A couple of years ago, a survey found most CIOs thought they had roughly 30 to 40 apps running within their enterprises, but researchers at Symantec estimated that the average enterprise actually had at least 1,516 applications -- a number that has doubled over a three-year period.
It's not that CIOs are naive. It's just that shadow IT is a difficult thing to measure, since employees pull down apps outside the official channels, and off budget sheets. To some degree, it's even purposely overlooked, condoned, or even encouraged, as employees need the right tools to do their jobs, and IT can't always be there.
Now, it appears CIOs are battling shadow IT on two fronts. There's the user-initiated apps and clouds, and there's something more insidious -- "shadow IoT."
User-initiated shadow IT continues unabated. It may be hard to measure shadow IT, of course, and one vendor, 1Password, recently went outside of enterprises, surveying a representative sample of 2,119 US adults who work in an office with an IT department. The survey finds 64 percent of respondents report they have created at least one account in the past 12 months that their IT department "doesn't know about." For close to one-third, 32 percent, this was one shadow account, while 52 percent report creating between two and five accounts that their IT department doesn't know about.

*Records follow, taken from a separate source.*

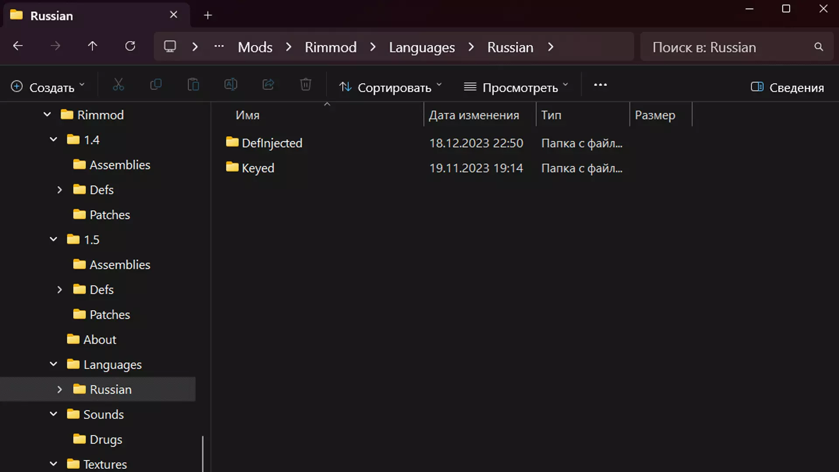Click the Paste clipboard icon
This screenshot has width=839, height=472.
[x=193, y=85]
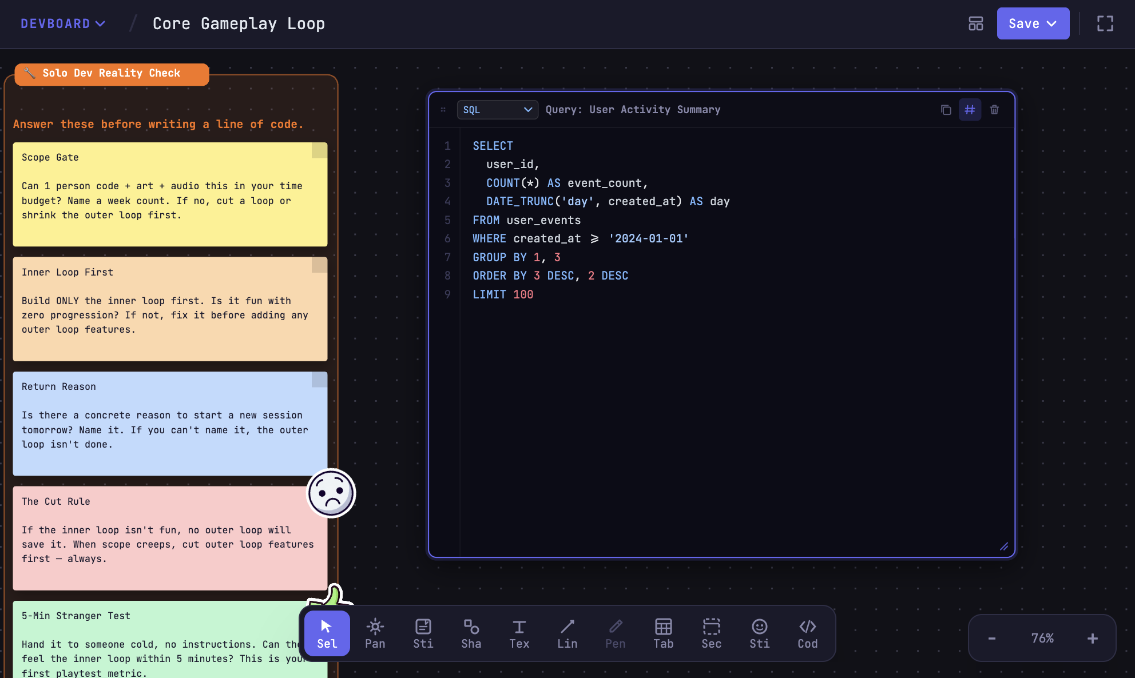Open the SQL language dropdown
The image size is (1135, 678).
(497, 109)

For 16 percent, the tally exceeded five accounts.
Security is often an afterthought, with passwords shared between end-users in an informal fashion.

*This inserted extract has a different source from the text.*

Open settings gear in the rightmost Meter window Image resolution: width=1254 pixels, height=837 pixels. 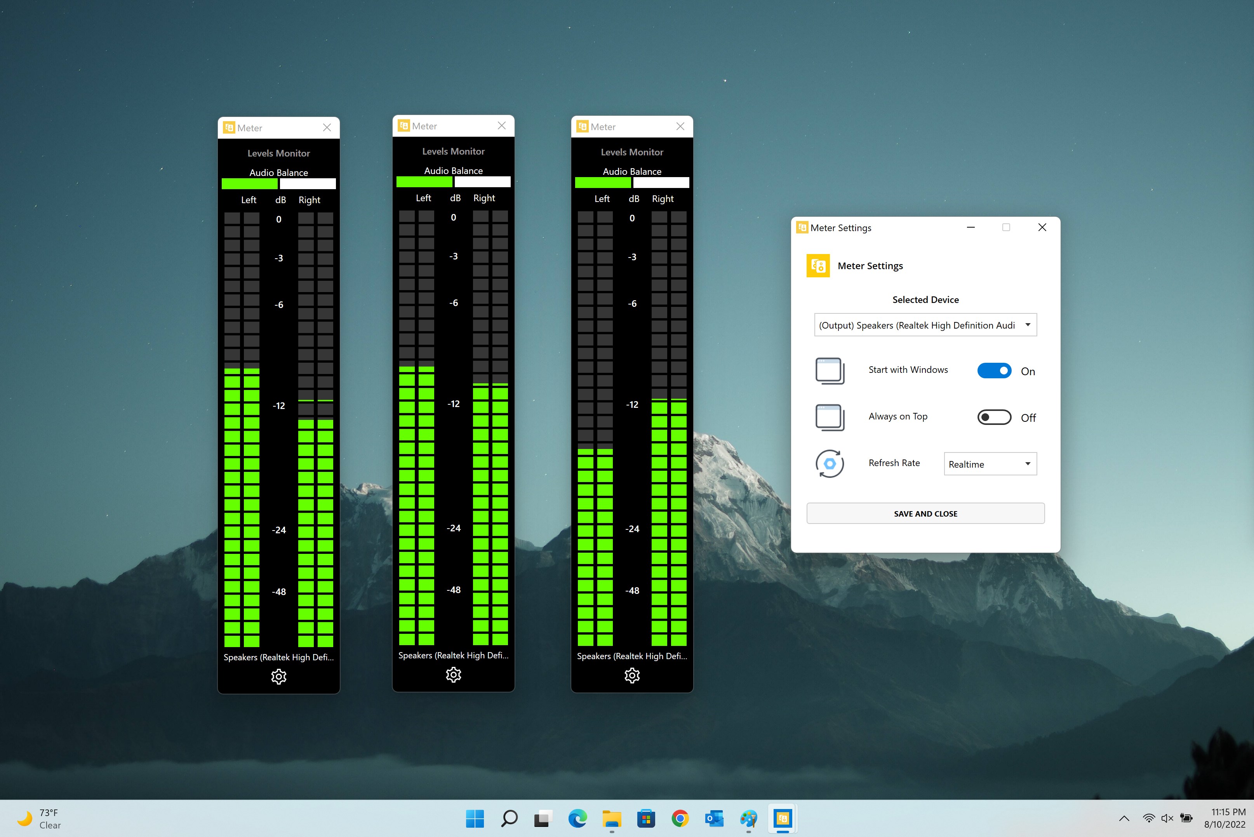[632, 675]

The use of shadow IT by business end-users has mixed benefits, since, security issues aside, they may be empowering and productivity enhancing. However, IoT may not be so forgiving -- and we're just starting to comprehend the scope of it. Research from Infoblox shows that most enterprises (78 percent) had more than 1,000 connected devices on their corporate networks in 2019. This may include laptops or tablets supplied or managed by the company. More than a quarter (28 percent) of respondents reported having 1,000 to 2,000 devices connected, while almost half (48 percent) of organizations have between 2,000 and 10,000.

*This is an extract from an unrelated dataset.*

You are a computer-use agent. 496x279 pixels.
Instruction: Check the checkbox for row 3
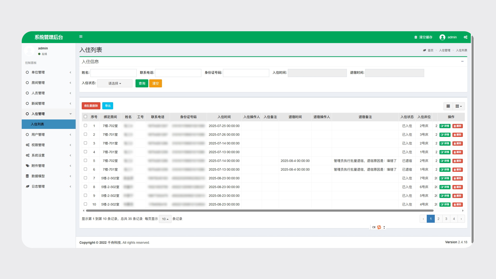(x=86, y=143)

About 80 percent of IT leaders reveal they have identified shadow IoT devices -- such as unauthorized wireless access points --connected to their infrastructure. At least 46 percent have discovered up to 20 shadow IoT devices on their networks over the past year, and more than a quarter (29 percent) of organizations saw more than 20. Some saw as many as 50.
IoT devices present a huge attack surface. Recently, researchers at Check Point identified smart light bulbs -- which are likely to installed en mass, with little oversight from IT managers -- as an easy point of entry for hackers.
It appears most organizations are taking the risk very seriously and as a result have put policies in place to safeguard against external threats. Eighty-nine percent at least have some type of security policy in place for personal IoT devices connected to their network. The authors of the Infoblox report also suggest understand the changing ecosystem. "Because the risk ecosystem is changing at such a rapid pace, organizations must change their security habits to match. IT managers must stop and consider the wider changing needs of the business. Rethinking the approach to network security will ensure organizations are always one step ahead of cyberthreats."